_REQUIRED WORK_
Set down word for word each line from the one containing "Viewport: 1280px width, 456px" through the end of the records, both included. Do not copy any pictures.

+++++

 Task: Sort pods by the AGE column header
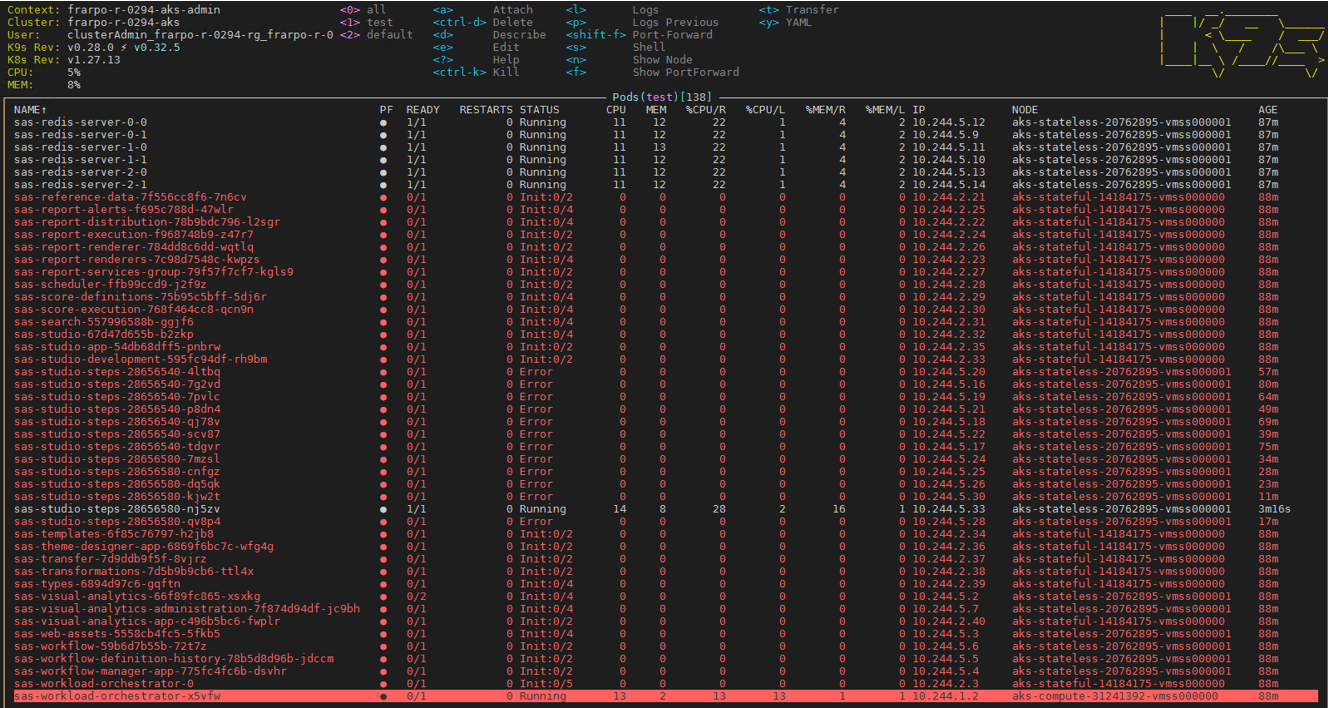coord(1268,110)
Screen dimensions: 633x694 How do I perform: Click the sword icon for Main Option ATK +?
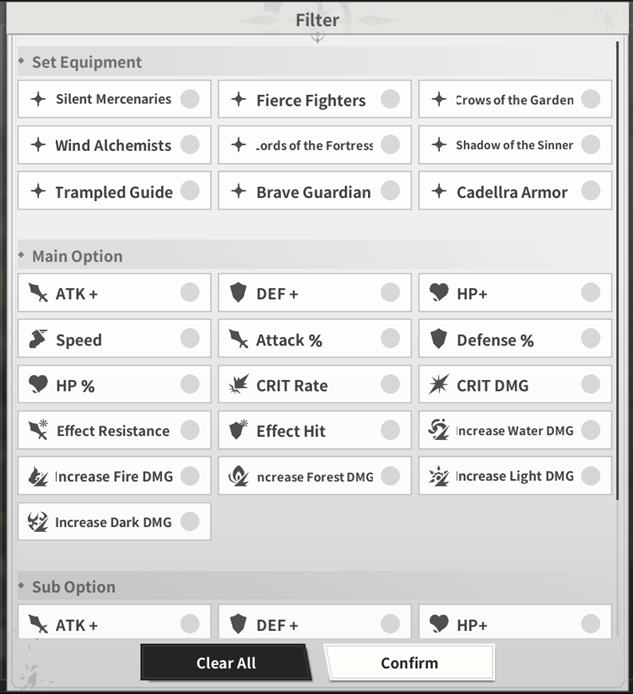pos(38,293)
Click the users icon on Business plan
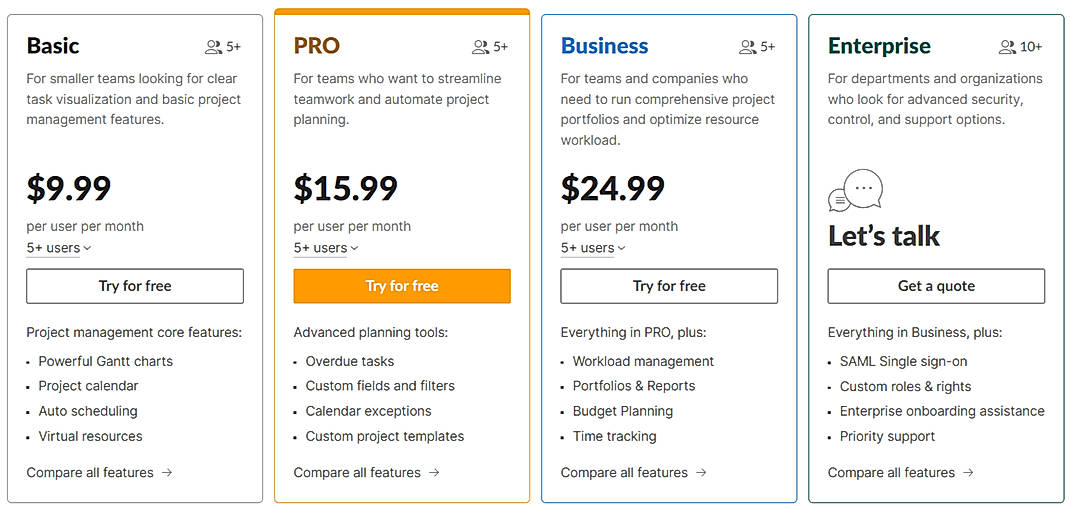The image size is (1070, 512). click(747, 47)
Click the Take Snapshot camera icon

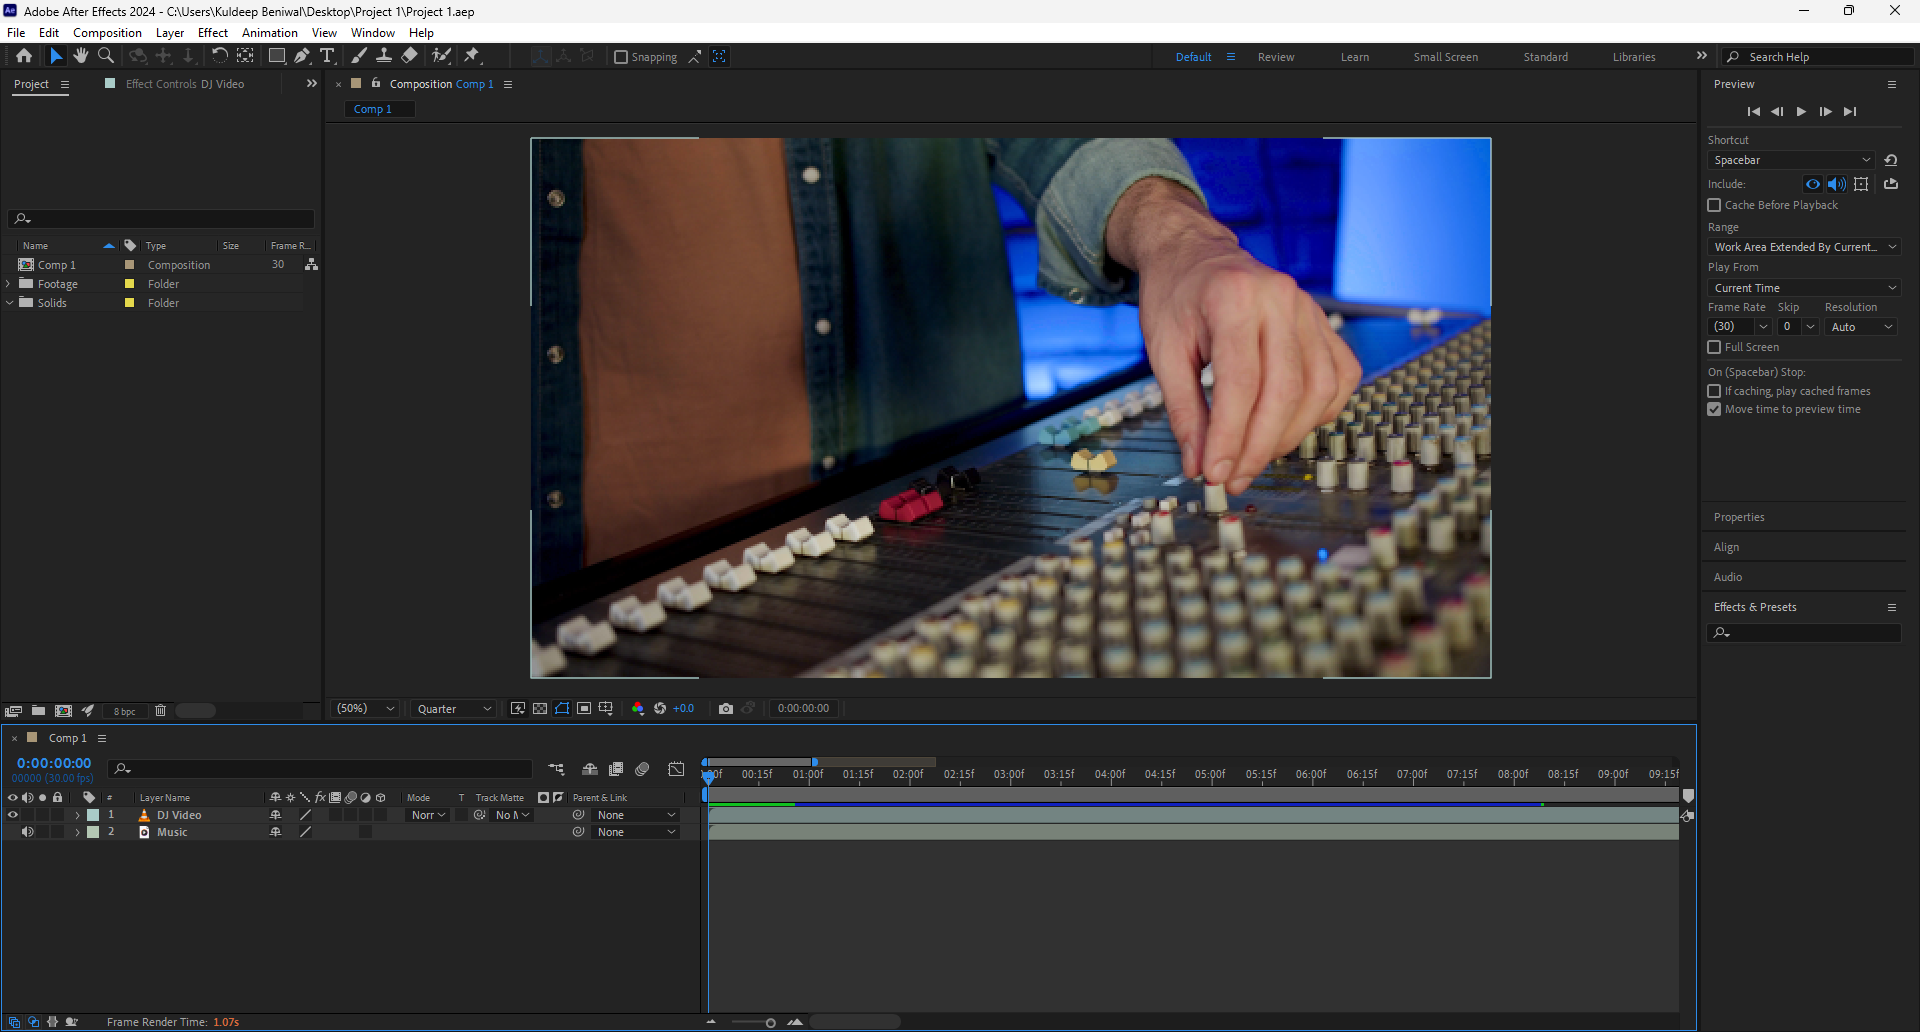coord(726,709)
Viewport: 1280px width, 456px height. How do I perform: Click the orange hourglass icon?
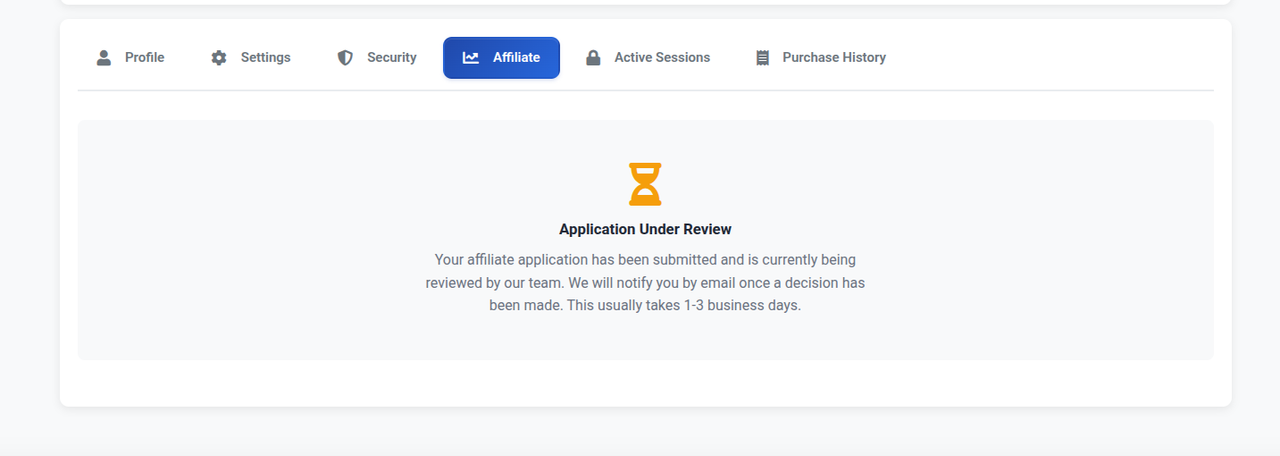pyautogui.click(x=645, y=184)
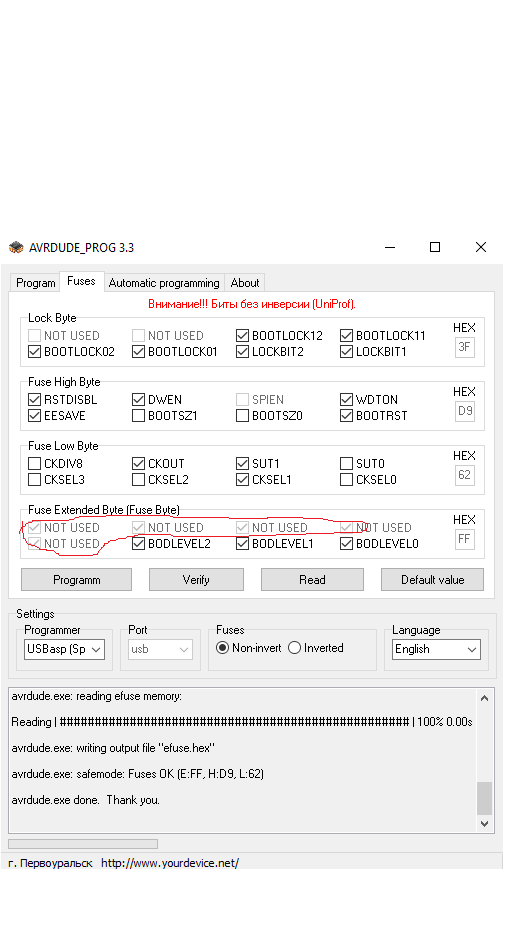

+++++

_RESULT_
Viewport: 1280px width, 456px height. How do I perform: Click the orange hourglass icon?
pyautogui.click(x=645, y=184)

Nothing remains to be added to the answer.